_AIM OF THE TASK_
The result should be an exact copy of every record, with no pictures kept.
^^^^^^^^^^^^^^^^
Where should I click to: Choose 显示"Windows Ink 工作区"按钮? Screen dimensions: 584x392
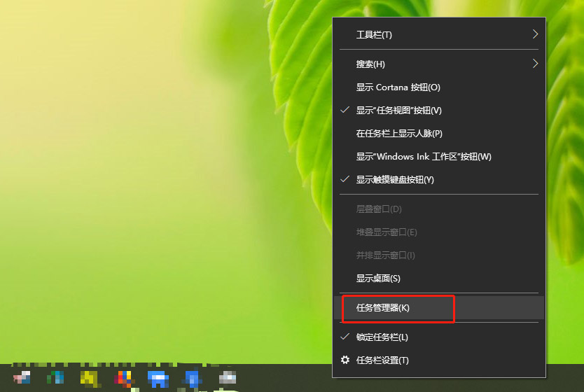click(x=424, y=157)
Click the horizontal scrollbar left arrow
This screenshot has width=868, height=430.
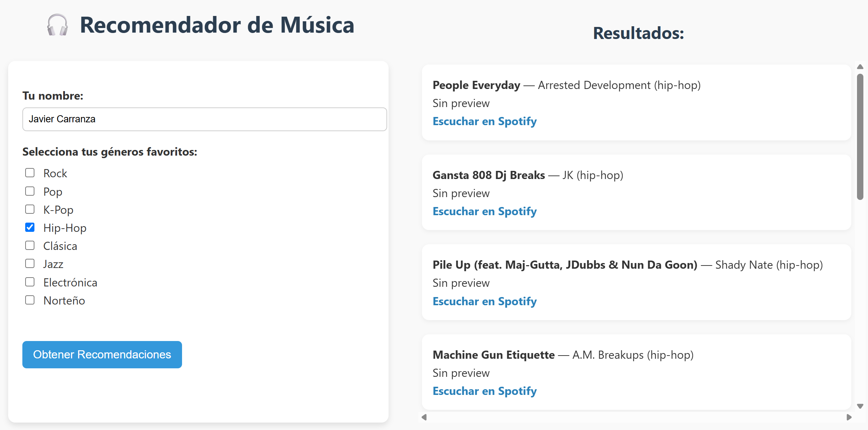pyautogui.click(x=424, y=417)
^^^^^^^^^^^^^^^^
_RESPONSE_
Where should I click to: Choose 显示"Windows Ink 工作区"按钮? Screen dimensions: 584x392
click(x=424, y=157)
Click the horizontal scrollbar left arrow
This screenshot has width=868, height=430.
pyautogui.click(x=424, y=417)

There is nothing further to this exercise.